PUBLISHED : Thursday, 24 January, 2002, 12:00am
UPDATED : Thursday, 24 January, 2002, 12:00am

ISC, a non-profit consortium for security certification of international information systems, is establishing its Asia-Pacific regional headquarters in Hong Kong.


It will co-ordinate training programmes and examinations for Certified Information Systems Security Professional (CISSP) and Systems Security Certified Practitioner (SSCP) candidates from its Printing House office in Central.


ISC managing director James Duffy said the certificates were recognised throughout the industry.


'I believed that there is a shortage of IT security professionals and we are trying to serve Asia from the United States,' he said.

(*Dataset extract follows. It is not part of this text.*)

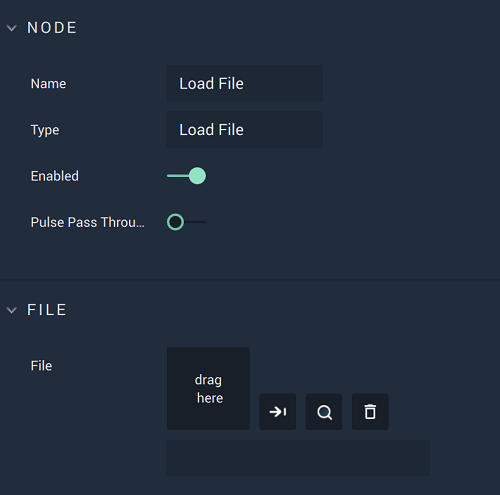
Task: Disable the Enabled toggle switch
Action: tap(186, 176)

The group was set up in 1998 in Massachusetts. Mr Duffy said the number of CISSPs had risen to 6,907 last year from 700 in 1997.


There are expected to be 13,000 by the end of this year.

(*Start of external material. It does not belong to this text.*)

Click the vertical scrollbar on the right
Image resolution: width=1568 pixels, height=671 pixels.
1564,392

In Asia, CISSP numbers rose to 661 last year from 65 in 2000, with 267 from Hong Kong, which has the most CISSPs of any city outside the US. About 40 are from the mainland. Mr Duffy said the demand in Hong Kong, with its high-technology base and security awareness, was huge.


ISC has been partnering with City University of Hong Kong to offer exams and review sessions.


The company plans to have the local CISSP base grow to 1,500 by increasing the number of examinations and partnering with educational institutes.


During the course of this year it will host at least eight CISSP examinations.


Chester Soong, Asia-Pacific director for certification services, said the CISSP programme was highly popular among Hong Kong companies.


Pacific Century CyberWorks required employees with manager-rank in its business-to-business unit to take the course, while the Information Technology Services Department has started to introduce the course to its employees.


Other local clients included Ernst & Young, Deloitte & Touche and PricewaterhouseCoopers.


Mr Duffy said the company would decide later whether to translate its curriculum and examinations into Chinese to cope with the soaring demand from mainland IT professionals.


'We have received a grant from the Canada Government to have it translated into French and so there is a possibility we will translate it into Chinese as well,' he said.